I love your perfection and flaws. I love every inch and bit of you. In fact, since the beginning of our relationship, I knew early on that you are the man I want to be with for the rest of my life. As time passes by, my love for you has been growing deeper. And whatever it takes, in sickness and in health, in richer or poorer, in happiness and sadness, with established career or just floating, with or without approval of our relatives, until we get older, until we're laid on our death bed, I will stick with you. I will always be patient, understanding, supportive, loving, caring, and sweet to you and your love ones.
Despite the challenges we encountered, our years together were definitely the best for me. I felt like my life with you was perfect and I wouldn't trade it for anything. You lit something inside me that turned me to a very inspired and disciplined woman. Maybe you failed to notice but I've become economical. I started investing not for my family but for our family. I am willing to sacrifice so much for you. I've been doing everything for us. This is just me being responsible and contributing to the realization of our plans. We've always been sweet and making love for each other in every form, in words and in action.
I thought our relationship is going well and strong enough from all adversities, but you suddenly gave up on us and left us and shut us down from your life. The heartbreak you caused us is nearly killing me. I have been reading our sweet text conversations over and over. I have been viewing our pictures again and again. I have been waiting for your message everyday and whenever I am alone in our house, I can't help but look outside whenever someone motorcycle stops our gate, imagining you come in. I still can't stop crying. I blame and pity myself. Most of the time, I just lay, awake, crying, thinking, questioning, my head spinning, my heart palpitating. At times in my sister's clinic when we take our lunch I almost don't want to eat coz my body resist. I pretend to be fine to everybody. I post on Facebook and pretend that we're okay and I'm okay and doing great. But the reality is, I am broken. I am lost. Convincing you to come back to me, promising you better and happier relationship, and texting you everyday made me look like crazy. I've never been like this before. I lost my self worth, pride, and confidence. I lost my one true love, the greatest love of my life. My heart was shattered into pieces, nothing's left of me. You are the one I need, maybe a sorry and an explanation from you will ease the pain. Unfortunately, you chose to continue to break my heart and lack even a little care and love for me.

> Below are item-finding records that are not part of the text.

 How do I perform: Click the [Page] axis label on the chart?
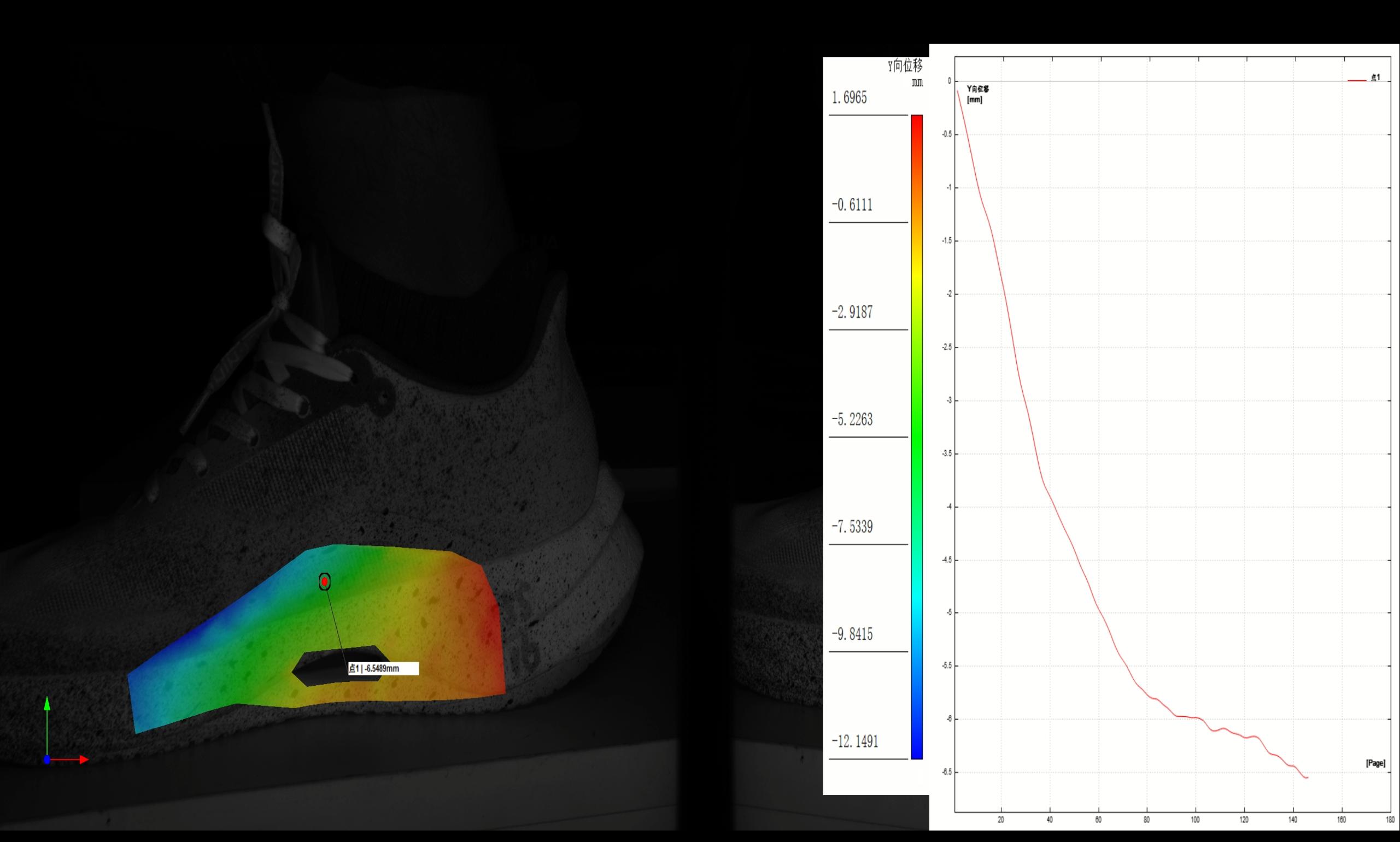[1375, 763]
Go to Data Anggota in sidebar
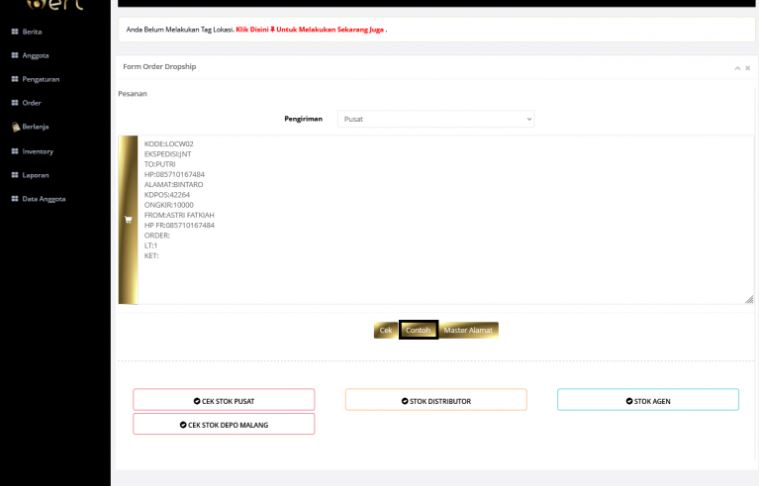 pyautogui.click(x=43, y=199)
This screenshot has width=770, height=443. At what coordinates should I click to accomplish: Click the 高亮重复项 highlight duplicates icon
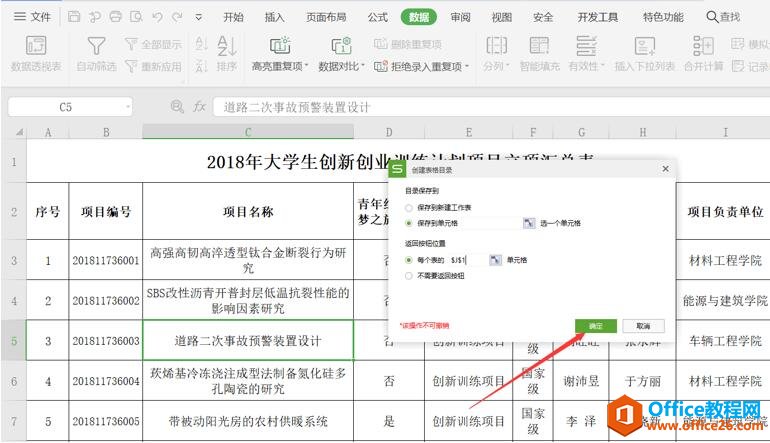click(x=281, y=46)

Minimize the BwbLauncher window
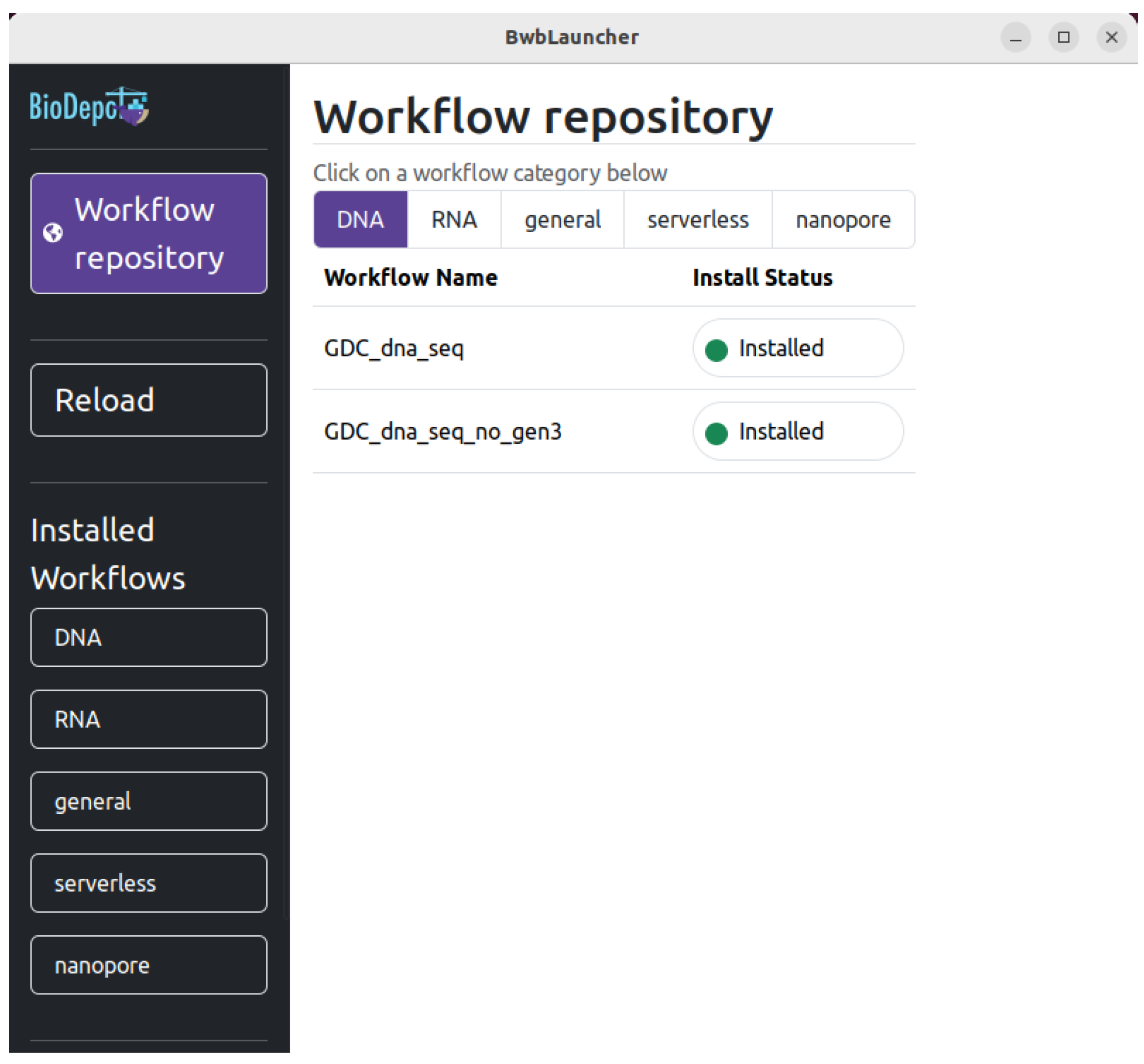1016,38
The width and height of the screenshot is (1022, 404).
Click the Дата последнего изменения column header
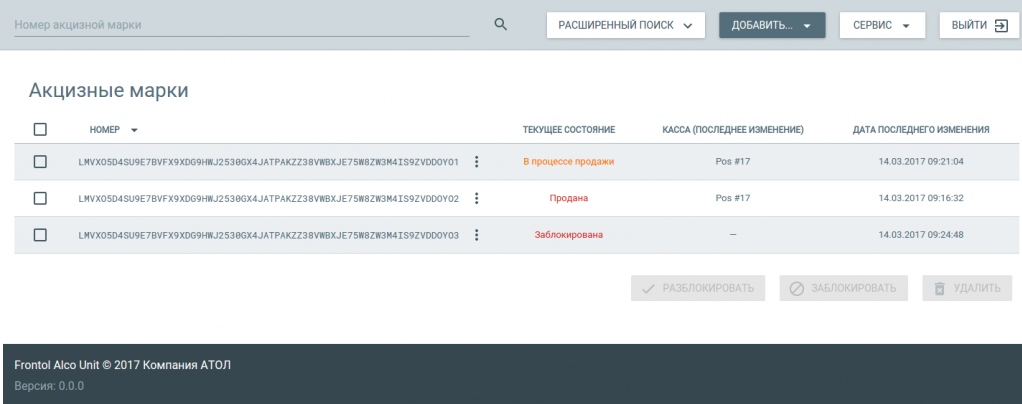point(920,130)
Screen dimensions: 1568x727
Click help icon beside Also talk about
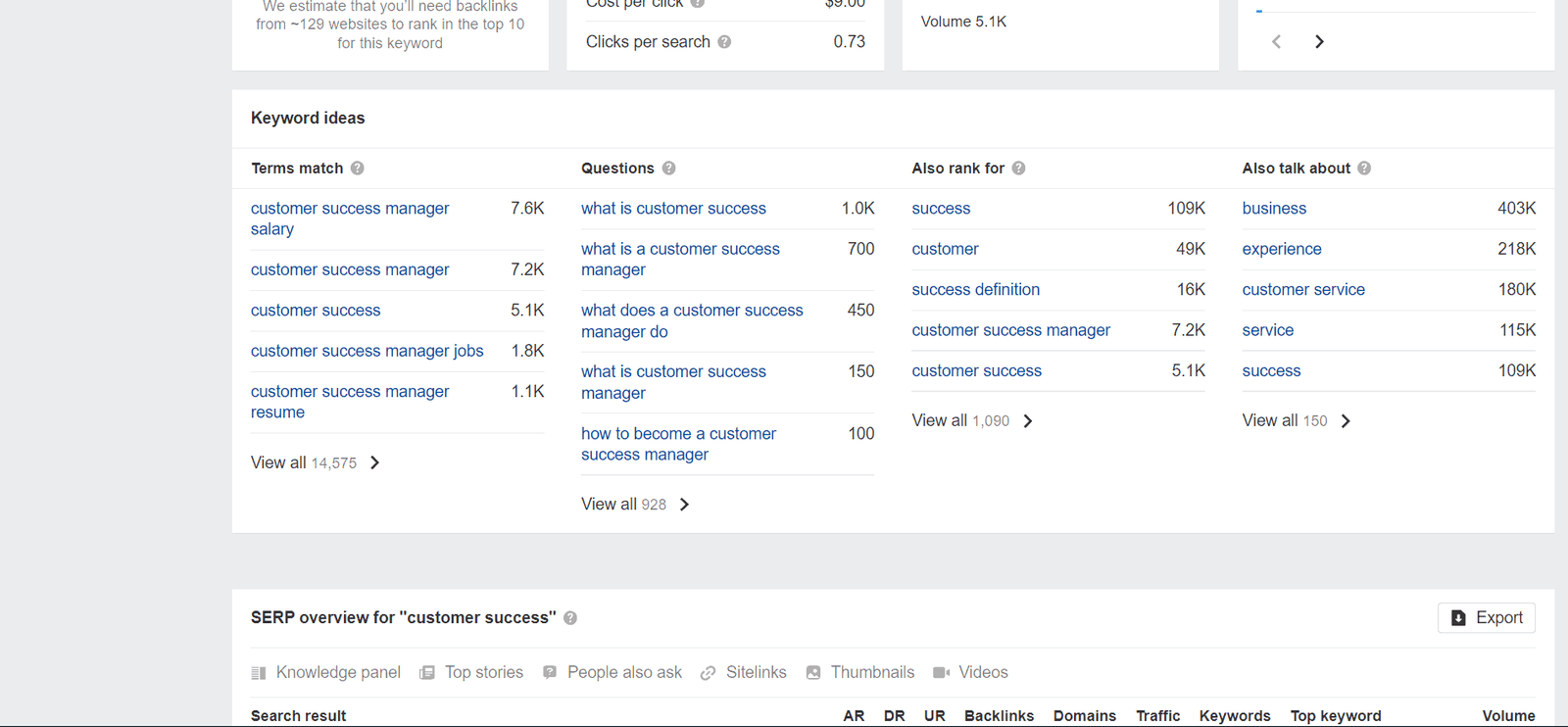coord(1364,169)
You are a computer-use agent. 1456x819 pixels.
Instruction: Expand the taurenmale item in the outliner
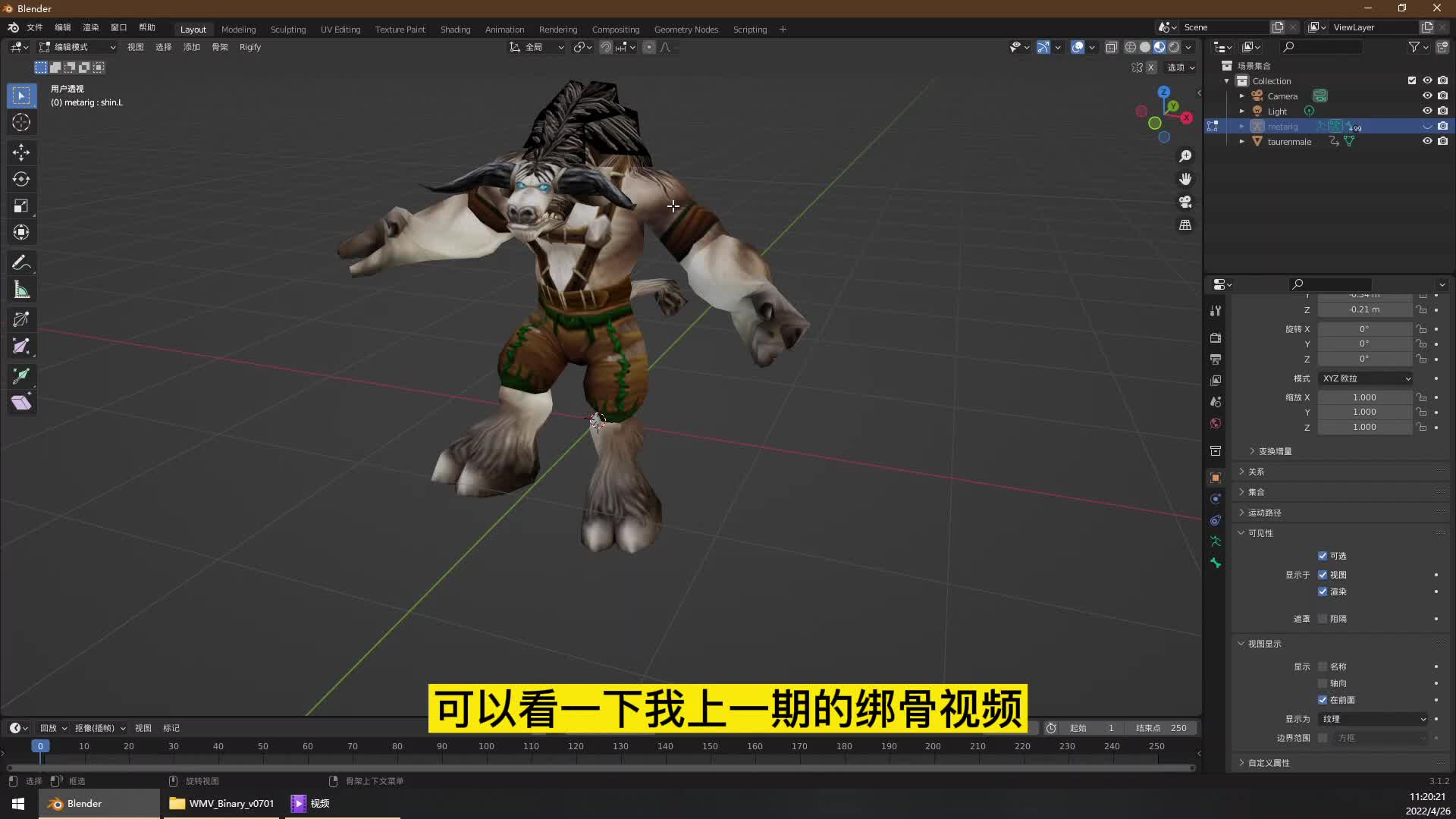[x=1241, y=142]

Now that I am ruined, and there's no you to mend me, I am now giving up our relationship. I will try my very best to stop texting you. Sorry for disturbing you almost everyday with my breakdowns and for flooding you with questions because I am really bothered and clueless, or more of in denial of our situation. I am now lifting everything to God and hoping that He'll help me learn to repair myself. I deserve happiness and peace of mind and I'm going to find it on myself, without you, not from you. For whatever real reason you have for leaving us, for giving up, for being with another woman maybe, and avoiding me, I am whole-heartedly forgiving you. I hope that your decision made you a happier man and a better one. If you decide to come back to me, you are welcome, for the children and of course because that's how much I love you. I love you faithfully, unconditionally, and for eternity.